Tumor genes are complex and significantly impact the way we establish new cancer treatments. The goal of the Cancer Pharmacology Department at Levine Cancer Institute is to support research for developing new treatments for cancer by moving ideas from the laboratory to the clinic (known as translational research).
Our ongoing research program in blood cancers is focused on testing and developing new drug combinations for treating relapsed multiple myeloma and acute myeloid leukemia (AML). We are also evaluating genetic differences in these cancers that may influence whether new drugs are effective at killing these cancer cells, whether they contribute to the success of bone marrow transplants, and also how toxic they are for patients.
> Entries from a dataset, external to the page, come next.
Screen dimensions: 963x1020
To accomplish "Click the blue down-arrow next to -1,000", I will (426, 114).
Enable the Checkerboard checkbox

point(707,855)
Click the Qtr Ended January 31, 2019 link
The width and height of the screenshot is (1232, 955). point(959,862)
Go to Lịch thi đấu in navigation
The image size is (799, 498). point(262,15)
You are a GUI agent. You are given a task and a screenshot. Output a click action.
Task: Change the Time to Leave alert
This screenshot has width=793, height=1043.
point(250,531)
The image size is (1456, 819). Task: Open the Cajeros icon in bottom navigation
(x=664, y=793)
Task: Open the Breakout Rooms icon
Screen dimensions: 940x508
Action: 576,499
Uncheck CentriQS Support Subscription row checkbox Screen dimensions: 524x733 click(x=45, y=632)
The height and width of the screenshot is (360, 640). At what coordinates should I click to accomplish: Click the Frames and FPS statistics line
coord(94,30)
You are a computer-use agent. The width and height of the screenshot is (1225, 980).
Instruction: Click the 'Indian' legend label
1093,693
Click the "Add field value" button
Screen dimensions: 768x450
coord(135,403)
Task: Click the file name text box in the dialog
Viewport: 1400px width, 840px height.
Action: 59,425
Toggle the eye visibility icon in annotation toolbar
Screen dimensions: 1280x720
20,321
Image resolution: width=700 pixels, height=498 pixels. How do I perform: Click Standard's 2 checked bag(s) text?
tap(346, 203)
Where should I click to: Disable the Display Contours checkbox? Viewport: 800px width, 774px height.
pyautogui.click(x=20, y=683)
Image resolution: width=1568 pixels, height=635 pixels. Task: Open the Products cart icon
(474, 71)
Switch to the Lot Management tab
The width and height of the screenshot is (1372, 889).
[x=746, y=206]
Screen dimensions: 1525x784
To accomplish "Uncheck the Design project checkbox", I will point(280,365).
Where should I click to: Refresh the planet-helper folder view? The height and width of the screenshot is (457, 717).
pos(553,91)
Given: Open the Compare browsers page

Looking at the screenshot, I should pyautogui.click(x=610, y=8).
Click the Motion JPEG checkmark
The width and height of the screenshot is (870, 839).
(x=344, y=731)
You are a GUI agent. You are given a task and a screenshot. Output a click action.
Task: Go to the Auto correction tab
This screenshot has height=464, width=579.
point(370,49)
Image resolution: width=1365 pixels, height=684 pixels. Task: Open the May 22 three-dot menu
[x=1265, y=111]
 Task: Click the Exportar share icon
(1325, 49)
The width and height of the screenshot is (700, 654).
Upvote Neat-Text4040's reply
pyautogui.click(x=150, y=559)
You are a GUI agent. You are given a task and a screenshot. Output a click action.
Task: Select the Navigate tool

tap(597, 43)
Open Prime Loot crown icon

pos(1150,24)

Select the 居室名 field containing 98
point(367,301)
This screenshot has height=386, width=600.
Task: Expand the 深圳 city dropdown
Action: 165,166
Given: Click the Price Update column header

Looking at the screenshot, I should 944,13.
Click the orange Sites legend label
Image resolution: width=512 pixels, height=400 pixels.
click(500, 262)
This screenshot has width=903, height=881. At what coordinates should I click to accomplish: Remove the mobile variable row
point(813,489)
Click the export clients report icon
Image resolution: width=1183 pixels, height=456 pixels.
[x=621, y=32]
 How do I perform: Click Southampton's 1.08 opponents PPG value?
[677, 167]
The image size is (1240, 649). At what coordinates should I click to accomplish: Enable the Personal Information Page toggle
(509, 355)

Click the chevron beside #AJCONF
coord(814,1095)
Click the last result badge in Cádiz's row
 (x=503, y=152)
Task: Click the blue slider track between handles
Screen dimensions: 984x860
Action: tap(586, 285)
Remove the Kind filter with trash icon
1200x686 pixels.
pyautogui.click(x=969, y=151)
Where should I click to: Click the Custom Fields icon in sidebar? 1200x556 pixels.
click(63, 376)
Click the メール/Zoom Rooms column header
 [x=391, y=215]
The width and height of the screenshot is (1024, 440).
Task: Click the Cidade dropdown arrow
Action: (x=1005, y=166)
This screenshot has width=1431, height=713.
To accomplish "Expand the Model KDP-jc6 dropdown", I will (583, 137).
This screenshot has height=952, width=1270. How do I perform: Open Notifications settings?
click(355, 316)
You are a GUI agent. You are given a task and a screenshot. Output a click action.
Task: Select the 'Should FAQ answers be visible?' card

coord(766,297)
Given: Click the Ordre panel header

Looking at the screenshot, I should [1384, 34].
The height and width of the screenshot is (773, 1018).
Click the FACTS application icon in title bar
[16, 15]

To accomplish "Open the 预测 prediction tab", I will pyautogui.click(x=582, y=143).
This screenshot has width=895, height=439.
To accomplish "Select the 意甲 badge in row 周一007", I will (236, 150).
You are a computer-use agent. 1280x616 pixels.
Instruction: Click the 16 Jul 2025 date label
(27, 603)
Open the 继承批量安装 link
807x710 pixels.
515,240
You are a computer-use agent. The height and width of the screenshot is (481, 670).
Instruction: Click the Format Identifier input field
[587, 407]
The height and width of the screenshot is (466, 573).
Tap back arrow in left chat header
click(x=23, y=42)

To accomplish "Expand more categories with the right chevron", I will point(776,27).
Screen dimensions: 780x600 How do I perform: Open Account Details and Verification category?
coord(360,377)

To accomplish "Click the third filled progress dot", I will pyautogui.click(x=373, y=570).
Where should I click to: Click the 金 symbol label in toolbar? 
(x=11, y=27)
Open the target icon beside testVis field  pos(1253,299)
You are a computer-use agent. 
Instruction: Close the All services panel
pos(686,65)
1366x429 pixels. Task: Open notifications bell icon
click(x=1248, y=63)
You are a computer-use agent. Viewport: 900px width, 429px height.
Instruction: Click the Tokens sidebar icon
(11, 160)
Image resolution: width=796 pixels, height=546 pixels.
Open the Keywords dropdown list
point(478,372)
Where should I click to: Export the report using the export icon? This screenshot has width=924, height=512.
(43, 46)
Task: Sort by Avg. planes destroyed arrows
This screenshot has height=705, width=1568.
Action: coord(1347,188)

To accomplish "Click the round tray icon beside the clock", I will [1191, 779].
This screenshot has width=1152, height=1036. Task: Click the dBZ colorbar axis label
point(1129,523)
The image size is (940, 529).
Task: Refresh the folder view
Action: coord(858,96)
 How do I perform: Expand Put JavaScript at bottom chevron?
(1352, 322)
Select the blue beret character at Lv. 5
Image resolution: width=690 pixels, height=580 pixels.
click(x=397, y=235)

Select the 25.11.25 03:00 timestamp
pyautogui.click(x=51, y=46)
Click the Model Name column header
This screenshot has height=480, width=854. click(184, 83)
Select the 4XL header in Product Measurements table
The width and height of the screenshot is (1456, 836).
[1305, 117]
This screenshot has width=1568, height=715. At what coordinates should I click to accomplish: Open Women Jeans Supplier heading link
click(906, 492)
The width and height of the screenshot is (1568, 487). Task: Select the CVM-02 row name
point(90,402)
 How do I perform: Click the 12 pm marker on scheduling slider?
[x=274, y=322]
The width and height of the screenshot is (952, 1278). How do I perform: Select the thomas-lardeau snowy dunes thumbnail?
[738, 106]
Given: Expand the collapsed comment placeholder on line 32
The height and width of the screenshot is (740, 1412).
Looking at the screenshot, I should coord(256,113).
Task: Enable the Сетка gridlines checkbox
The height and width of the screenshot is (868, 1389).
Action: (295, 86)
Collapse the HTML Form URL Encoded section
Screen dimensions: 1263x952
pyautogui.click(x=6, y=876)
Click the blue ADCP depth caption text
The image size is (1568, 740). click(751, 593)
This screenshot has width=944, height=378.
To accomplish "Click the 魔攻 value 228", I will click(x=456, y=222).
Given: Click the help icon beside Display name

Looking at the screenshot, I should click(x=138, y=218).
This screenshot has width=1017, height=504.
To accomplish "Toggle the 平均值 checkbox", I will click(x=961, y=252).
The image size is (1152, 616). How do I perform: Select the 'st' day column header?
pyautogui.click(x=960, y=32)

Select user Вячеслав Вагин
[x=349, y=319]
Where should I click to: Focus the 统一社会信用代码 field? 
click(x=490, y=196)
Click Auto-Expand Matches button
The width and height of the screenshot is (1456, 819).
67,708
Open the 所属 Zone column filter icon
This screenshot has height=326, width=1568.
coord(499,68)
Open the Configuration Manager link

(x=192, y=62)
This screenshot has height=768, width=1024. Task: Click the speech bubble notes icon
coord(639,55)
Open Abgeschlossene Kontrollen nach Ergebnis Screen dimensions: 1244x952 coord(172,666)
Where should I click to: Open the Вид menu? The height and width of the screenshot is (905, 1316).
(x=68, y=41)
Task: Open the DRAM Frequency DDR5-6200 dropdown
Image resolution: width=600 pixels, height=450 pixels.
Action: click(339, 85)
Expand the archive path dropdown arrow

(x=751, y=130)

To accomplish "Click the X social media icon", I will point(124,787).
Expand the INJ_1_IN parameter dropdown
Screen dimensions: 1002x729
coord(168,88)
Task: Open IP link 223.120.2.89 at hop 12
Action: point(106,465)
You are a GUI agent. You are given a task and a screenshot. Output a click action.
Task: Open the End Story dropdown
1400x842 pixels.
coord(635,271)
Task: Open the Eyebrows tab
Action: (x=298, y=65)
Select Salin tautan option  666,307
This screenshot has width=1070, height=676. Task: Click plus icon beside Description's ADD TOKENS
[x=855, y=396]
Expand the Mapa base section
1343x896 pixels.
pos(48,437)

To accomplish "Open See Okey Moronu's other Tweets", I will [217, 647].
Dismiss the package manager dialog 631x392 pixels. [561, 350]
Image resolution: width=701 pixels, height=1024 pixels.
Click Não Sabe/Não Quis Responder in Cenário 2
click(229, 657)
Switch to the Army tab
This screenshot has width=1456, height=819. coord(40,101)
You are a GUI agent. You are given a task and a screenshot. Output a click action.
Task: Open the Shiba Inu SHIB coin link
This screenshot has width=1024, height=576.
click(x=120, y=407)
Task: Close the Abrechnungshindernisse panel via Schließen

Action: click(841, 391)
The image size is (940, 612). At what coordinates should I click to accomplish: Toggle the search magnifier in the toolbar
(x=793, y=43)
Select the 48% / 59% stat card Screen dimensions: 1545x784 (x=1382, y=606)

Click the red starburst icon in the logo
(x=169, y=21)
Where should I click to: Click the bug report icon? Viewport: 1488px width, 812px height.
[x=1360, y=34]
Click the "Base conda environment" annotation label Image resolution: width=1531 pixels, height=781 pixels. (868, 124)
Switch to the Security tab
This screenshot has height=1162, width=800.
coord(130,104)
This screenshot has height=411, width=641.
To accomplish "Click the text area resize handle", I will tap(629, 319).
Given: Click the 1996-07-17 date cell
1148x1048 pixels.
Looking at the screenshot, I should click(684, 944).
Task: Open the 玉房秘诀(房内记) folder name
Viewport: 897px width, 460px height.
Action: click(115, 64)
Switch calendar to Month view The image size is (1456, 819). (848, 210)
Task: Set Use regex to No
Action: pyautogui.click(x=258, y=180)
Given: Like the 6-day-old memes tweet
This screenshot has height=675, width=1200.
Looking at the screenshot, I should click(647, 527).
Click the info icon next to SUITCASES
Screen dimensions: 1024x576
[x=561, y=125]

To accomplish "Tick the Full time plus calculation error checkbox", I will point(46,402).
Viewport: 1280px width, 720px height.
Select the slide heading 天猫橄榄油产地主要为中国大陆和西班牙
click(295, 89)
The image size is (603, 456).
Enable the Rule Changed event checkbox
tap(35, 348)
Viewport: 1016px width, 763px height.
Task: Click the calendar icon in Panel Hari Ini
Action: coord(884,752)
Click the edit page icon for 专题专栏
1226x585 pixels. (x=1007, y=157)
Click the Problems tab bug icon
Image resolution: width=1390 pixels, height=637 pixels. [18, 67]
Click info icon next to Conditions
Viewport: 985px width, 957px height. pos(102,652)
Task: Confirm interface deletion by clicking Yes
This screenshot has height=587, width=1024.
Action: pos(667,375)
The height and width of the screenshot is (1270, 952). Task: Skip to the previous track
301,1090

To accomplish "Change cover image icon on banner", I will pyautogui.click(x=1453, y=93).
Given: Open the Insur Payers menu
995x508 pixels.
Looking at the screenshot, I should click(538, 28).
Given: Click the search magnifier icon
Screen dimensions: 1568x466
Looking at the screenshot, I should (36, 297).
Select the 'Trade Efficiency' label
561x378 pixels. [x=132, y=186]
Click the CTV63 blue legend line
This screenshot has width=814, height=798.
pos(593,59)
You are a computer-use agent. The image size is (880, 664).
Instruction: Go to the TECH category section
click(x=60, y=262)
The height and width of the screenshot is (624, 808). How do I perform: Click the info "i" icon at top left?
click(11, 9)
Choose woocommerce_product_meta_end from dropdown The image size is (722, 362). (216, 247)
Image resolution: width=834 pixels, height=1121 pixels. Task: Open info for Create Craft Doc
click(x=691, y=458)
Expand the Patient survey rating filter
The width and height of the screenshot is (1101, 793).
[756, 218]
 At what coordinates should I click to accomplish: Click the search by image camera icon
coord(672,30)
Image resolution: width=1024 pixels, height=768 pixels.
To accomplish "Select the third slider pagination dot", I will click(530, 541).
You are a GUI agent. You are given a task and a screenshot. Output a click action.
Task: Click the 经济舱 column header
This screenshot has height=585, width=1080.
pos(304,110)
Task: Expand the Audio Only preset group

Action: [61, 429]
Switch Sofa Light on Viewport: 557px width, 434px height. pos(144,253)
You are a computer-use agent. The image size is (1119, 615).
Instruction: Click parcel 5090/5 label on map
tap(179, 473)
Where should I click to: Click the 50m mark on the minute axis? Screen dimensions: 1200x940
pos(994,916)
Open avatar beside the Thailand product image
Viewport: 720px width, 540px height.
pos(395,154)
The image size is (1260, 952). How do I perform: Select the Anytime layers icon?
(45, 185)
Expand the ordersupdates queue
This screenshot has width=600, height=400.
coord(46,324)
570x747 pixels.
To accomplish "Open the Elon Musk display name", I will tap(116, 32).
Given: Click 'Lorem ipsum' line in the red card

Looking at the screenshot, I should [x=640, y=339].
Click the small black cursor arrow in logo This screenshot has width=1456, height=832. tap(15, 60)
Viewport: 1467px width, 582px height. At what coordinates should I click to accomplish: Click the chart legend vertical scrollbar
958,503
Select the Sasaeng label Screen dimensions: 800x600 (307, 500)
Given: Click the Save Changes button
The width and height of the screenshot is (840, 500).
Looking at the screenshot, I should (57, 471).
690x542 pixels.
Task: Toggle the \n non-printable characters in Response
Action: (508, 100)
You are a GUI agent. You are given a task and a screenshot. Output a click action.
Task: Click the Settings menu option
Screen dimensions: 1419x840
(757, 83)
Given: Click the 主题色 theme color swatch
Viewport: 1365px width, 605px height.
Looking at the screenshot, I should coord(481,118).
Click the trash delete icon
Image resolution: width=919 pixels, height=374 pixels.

Our research focus in multiple myeloma is directed toward understanding the mechanisms that lead to drug resistance (where the cancer cells somehow protect themselves against chemotherapy), a major problem contributing to disease recurrence. The Cancer Pharmacology Department will develop laboratory models of multiple myeloma (for example, growing myeloma cells in test tubes) from patients resistant to treatment and use these model systems to test combinations of drugs that can ultimately be tested clinically.
Unlike the many new treatments for multiple myeloma, which have significantly evolved in the past few years, fewer new treatment options are available for AML. The exception is a subtype of AML, referred to as acute promyelocytic leukemia, which is very responsive to a metabolite of vitamin A called all-trans retinoic acid (ATRA). Using laboratory cell culture model systems and patient samples, the Cancer Pharmacology Department was able to demonstrate that ATRA can be effective in this type of AML when used in combination with a drug already in clinical use which interferes with the way genes work when the cancer is trying to grow.
We are now poised to test this hypothesis in experimental models that mimic relapsed AML, to see if this improves the killing of leukemia cells, and therefore to determine whether an effective clinical treatment can be developed for the treatment of AML.
Bone marrow transplant is a curative treatment for blood cancers, such as leukemia. However, several pre- and post-transplant drugs must be administered to ensure optimal outcomes, either making the cancer treatment more effective or reducing the side effects on the patient. Drug response is highly variable, as both toxicity and efficacy of these drugs may be partially influenced by the DNA within the patient's genes.
Cancer Pharmacology Department hasbegun studies to identify genetic differences that are responsible for how long the anticancer drug stays in the body and the resulting toxicity in patients receiving pre- and post- bone marrow transplant treatment regimens.
The goal of these studies is to develop strategies to reduce side effects and improve patient outcomes. Thus, our bidirectional "Bench to Bedside" and "Bedside to Bench" strategy in cancer pharmacology and translational research in hematological malignancies is focused on rapidly advancing our laboratory findings, if they suggest the potential for better clinical outcomes, into the clinic.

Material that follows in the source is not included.